• Consignes
- a) D'après le texte sur l'art vénitien, qu'est-ce qui fait de 2006 une année de célébration de l'art vénitien du XVIe siècle pour les musées de France ? Répondez en une ou deux phrases.
- b) Recopiez le passage du texte sur l'art vénitien qui va de « Hasard de calendrier ? » à « monde des arts. », en remplaçant « Venise » par « la Sérénissime ».

Hasard de calendrier ? Heureuses circonstances ?... Si 2006 est culturellement marquée par Cézanne, Mozart ou Rembrandt, elle est pour les musées de France une année de célébration de l’art vénitien du XVIème siècle. L’âge d’or artistique d’une cité mythique est ainsi mis en exergue par quelques expositions, à Paris ou en province, remettant plus que jamais au goût du jour une peinture si fondamentale pour l’évolution de l’art occidental et qui n’a de cesse de nous émerveiller. De Paris à Caen, Artelio rend compte de cet étonnant panorama d’une époque où Venise éblouissait le monde des arts.

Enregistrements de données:

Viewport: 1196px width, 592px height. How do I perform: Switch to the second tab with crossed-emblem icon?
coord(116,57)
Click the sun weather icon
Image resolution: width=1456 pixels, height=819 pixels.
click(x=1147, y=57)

* * *

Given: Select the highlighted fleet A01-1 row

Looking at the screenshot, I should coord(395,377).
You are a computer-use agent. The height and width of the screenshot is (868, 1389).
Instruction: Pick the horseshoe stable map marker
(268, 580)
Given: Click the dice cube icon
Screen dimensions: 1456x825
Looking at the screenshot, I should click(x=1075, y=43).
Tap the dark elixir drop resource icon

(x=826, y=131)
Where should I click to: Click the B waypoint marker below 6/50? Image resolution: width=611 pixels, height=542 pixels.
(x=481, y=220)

• Corrigés
- a) Quelques expositions, organisées à Paris ou en province, mettent en exergue l'âge d'or artistique de Venise. Elles remettent ainsi au goût du jour une peinture jugée fondamentale pour l'évolution de l'art occidental.

- b)
Hasard de calendrier ? Heureuses circonstances ?... Si 2006 est culturellement marquée par Cézanne, Mozart ou Rembrandt, elle est pour les musées de France une année de célébration de l’art vénitien du XVIème siècle. L’âge d’or artistique d’une cité mythique est ainsi mis en exergue par quelques expositions, à Paris ou en province, remettant plus que jamais au goût du jour une peinture si fondamentale pour l’évolution de l’art occidental et qui n’a de cesse de nous émerveiller. De Paris à Caen, Artelio rend compte de cet étonnant panorama d’une époque où la Sérénissime éblouissait le monde des arts.